More than anything, I live and breathe the mothering culture. And this membership of motherhood enables me to talk to parents of all ages from all over the world. It is fascinating and beautiful. This morning began with me waking up in a start thinking I had to rush Caleb to school again. I relaxed realizing he was at his dads. Caleb is home most of the time, so the nights and mornings when he isn't, I often have to remind myself that I actually don't have another breathing life in the apartment. I walk by his empty room and I don't see his sleeping, still body. It makes a difference. Part of me is so glad to have the few nights alone that I do. Admittedly, I work far too late-far later than I should. And I am out more than I am in those nights. But my heart is tied up in the breathe of that child. And sometimes, despite the wonder of space my nights of freedom bring, I have to remind myself that the bone of my flesh isn't sleeping a room over. It can be a strange paradox.
On my way to work this morning, I decided to call my father. You know, my Roman Italian father-my blood kin. When I speak about my dad I mean my step dad. He's the one who Caleb knows as grandpa. He doesn't know his Italian grandfather, the one whom his italian blood is from. He doesn't know he exists.
It's often a trip for me to talk to my father because he is as Italian as they come. He is straight from the Italian motherland and he sounds like it too. I am an American girl with Italian and Chinese blood. Both of my parents come from incredible, gorgeous, distinct countries with rich and ancient cultures. But see, I don't know these cultures really. Despite the fact that my father has lived in this country for at least forty years, when I speak to him, it is like he is Italy.
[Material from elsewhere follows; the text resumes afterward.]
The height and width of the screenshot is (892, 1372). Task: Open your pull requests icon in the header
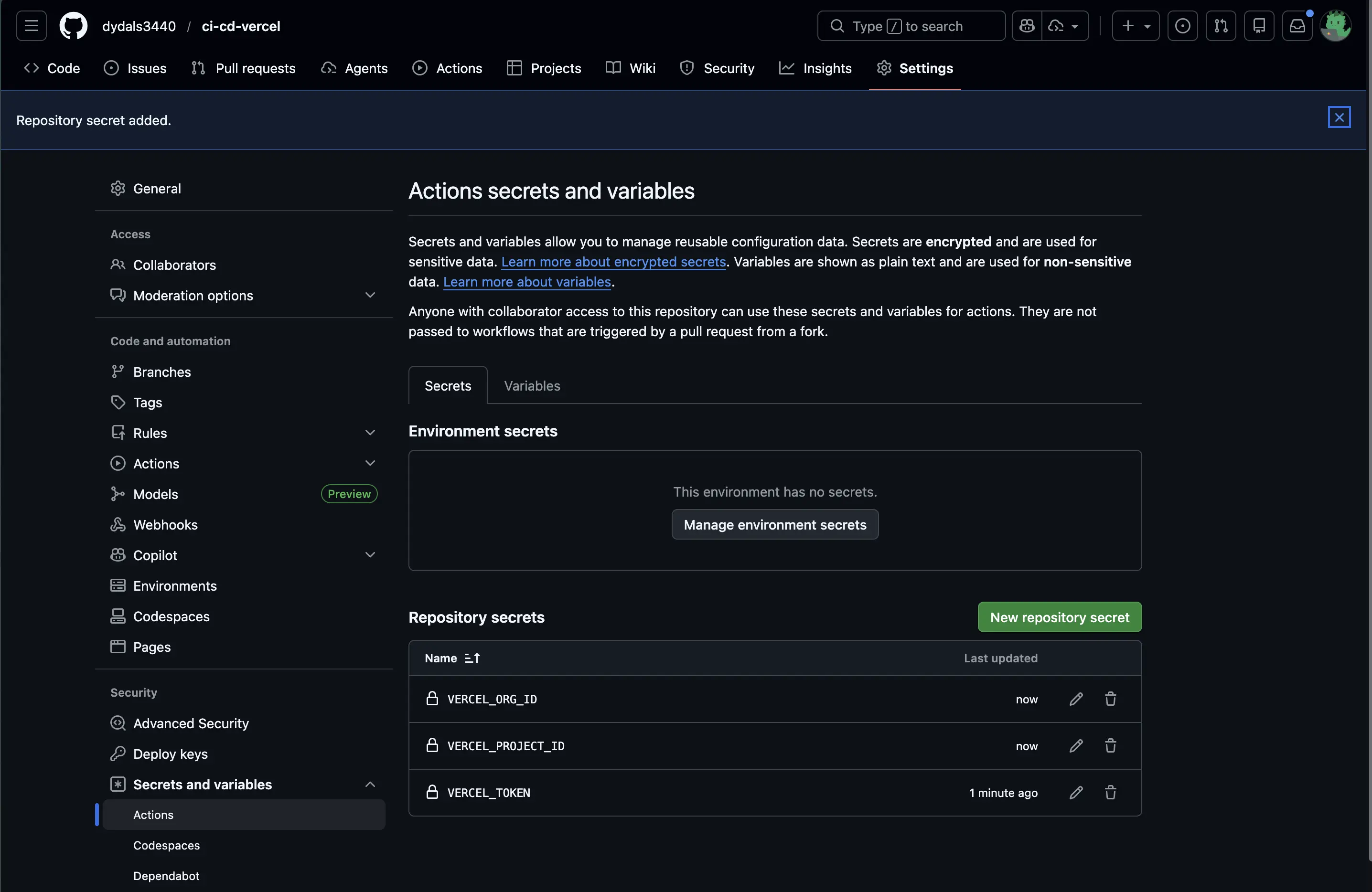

This morning he was telling me about his gout and how the doctor tells him that he has to watch what he eats and drinks. It's no secret that he loves Italian food made from scratch. He loves to cook. But what I didn't realize, was that he still drank wine. The doctor told him that he has to give it up, and when I asked him if he even really drank wine anyway, he said, "What, are you crazy?!! I am ITALIAN!!!!" Then he told me about all the wine he has made with over twenty grapes (are there that many really?), and all of the barrels he's done. One time he didn't put holes in the crates of wine, and come May when it became hot, the pressure built up in the wine crates and caused them to explode. What a waste of good wine! We talked about wines that we liked (because I love red wine, clearly it's in my blood), and he advised that I try Chianti, which is a drier Italian wine. I have wondered about Chianti, so I will likely try it soon.
There is seemingly an entire world of culture that I simply missed not knowing my father growing up. And rightfully so, I am apprehensive about knowing him now. I give space, and that is okay. Relationships are ever evolving and look different in every context. Either way, it would be wonderful to know the cultures where I am from. While I was raised with my Chinese mother, I so naturally gravitate and am an Italian more than anything. It's hard for me to see my mother in me culturally. But I see her in my in other ways. We are stubborn and strong. Independent and fierce. We do not relent. We butt heads. We love God and we love people. We have very different ways of expressing and showing this. We appreciate nature in different ways. My mother comes from an incredible and beautiful family-a family that crazily enough, I belong to as well. Her land is compacted and gorgeous. Unique and humid. I truly cannot wait to go back and see my family and that land again. But I also need to see Italy. I need to know these cultures more. And I need to understand them better for myself so I can impart them to my child. Because I missed out growing up. Fortunately, there is an entire life to learn about that.
I hope Caleb understands one day what incredible places he comes from. He is half Irish too, and we acknowledge and celebrate every part and place in which he is from.
This evening Caleb's school hosted a wonderful movie event. We sat on the lawns with pizza and kettle corn and watched kids play tag and have dance parties leading up to seeing Hotel Transylvania. Caleb has a big buddy at school, and was elated to see him at the event. The boy seemed nice. They danced and high-fived.
See, while I have much to learn and experience with the mother and father cultures that made part of who I am, I am involved in the culture of motherhood (and more). Many cultures make up who we are and what we do. The key is to be intentional about it-and that is a worthy life long pursuit.